— START Source text —

How good are Canadian streaming video services?

A comprehensive comparison of Netflix, shomi, and CraveTV

Arvin Singla
Jul 16, 2016 · 8 min read

Last year almost 160,000 people canceled their cable TV subscriptions in Canada. Did Netflix help usher in the cord cutting era? Who’s to say? But in 2010, Netflix chose Canada as their first streaming foray outside the United States. Unlike our neighbours to the south, we don’t have Amazon Prime, Hulu, Sling TV, or HBO Now. After a four year monogamous relationship with Netflix, we have two new services owned by the duopoly of Canada’s largest media companies; shomi owned by Rogers Media and CraveTV owned by Bell Media.

Both services launched in 2014, but were kept exclusive to customers of their respective internet services. It took complaints with the Canadian Radio-television and Telecommunications Commission (CRTC) to force the hand of Rogers and Bell, and open their platform for all Canadians. shomi opened it’s doors in mid 2015, and CraveTV in January of 2016.

Given that both services have had time to find their footing, I thought it was a good time to see how they compare to Netflix with an old school report card. I will be giving my opinion as a consumer on content selection, availability, user experience, and streaming video quality.

Content selection

Content is the crux of a streaming service. It’s what brings people in and keeps them coming back. Due to how film and television distribution rights work the selection of content is not fixed in stone. Titles are being added and removed on a regular basis. Here is a quick example; Mongrel Media (a Canadian film distribution company) has the exclusive rights to distribute the film Boyhood in Canada. Mongrel will license the streaming rights for a fixed term, in this case to Netflix. Once that term expires Netflix must remove the film from their service.

Some could argue the quality of licensed content on Netflix has significantly suffered as they have shifted their focus towards original content. A cursory glance of the newest additions to the service shows a mix of newer 2015 releases (The Big Short, Ant-Man, Bridge of Spies), some good older titles (Animal House, Chicken Run, The Jerk), and a lot of filler content which you’ve probably never heard of.

shomi is focusing on mainstream older movies and television shows. Their selection, while nowhere near the breadth and depth of Netflix, is filled with recognizable content. You will likely not find newly released films, but will find recent seasons of hit television shows (e.g. The Americans, Jane the Virgin, Mr. Robot).

— END Source text —

#### Problems to work on:
**a)** Name the streaming services that the article on Canadian streaming video says Canada does not have, unlike the United States.
**b)** According to the article on Canadian streaming video, which company owns CraveTV?

— START Supplied information —

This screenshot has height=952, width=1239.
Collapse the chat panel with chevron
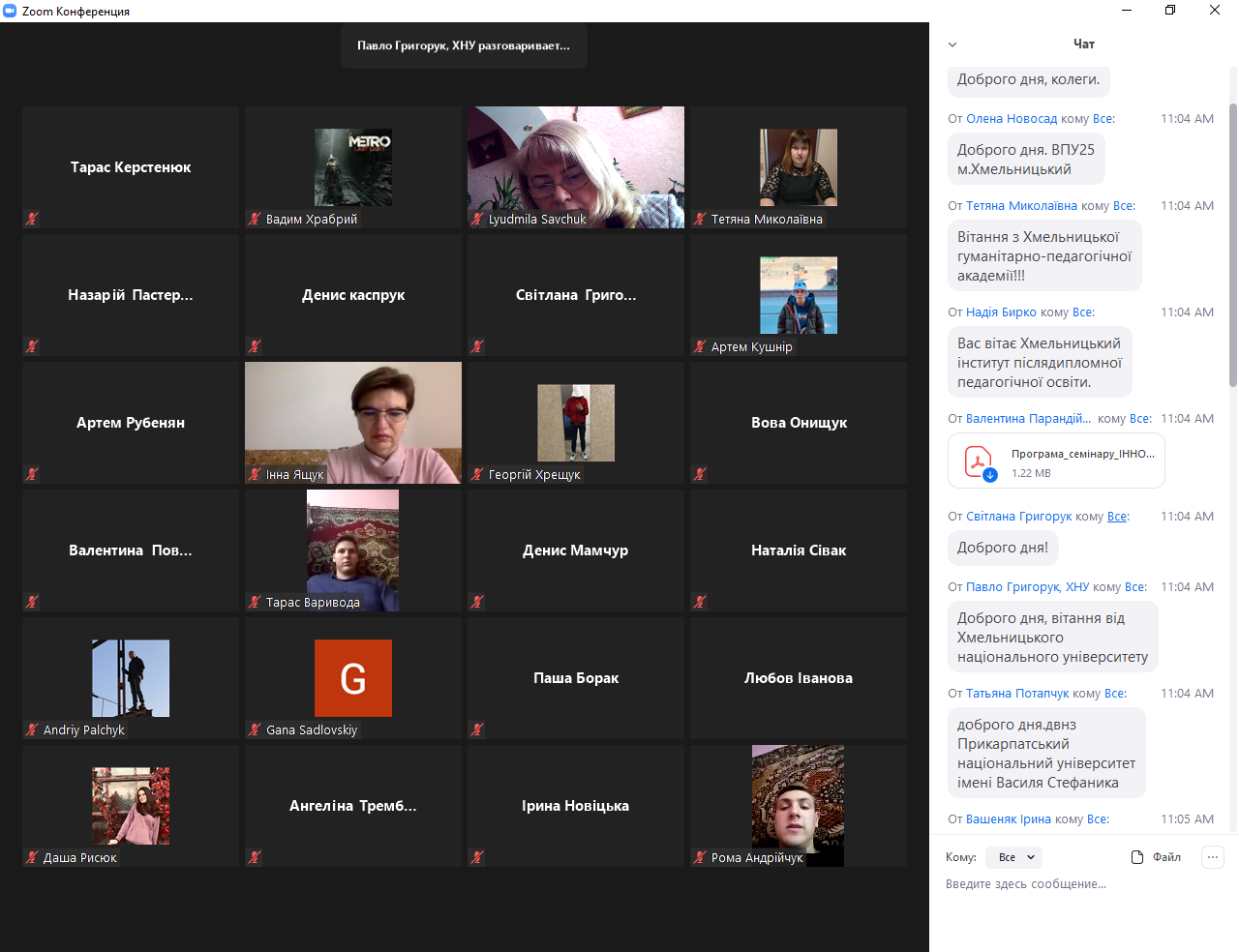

— END Supplied information —

#### Answers to the problems:
**a)** Amazon Prime, Hulu, Sling TV, and HBO Now

**b)** Bell Media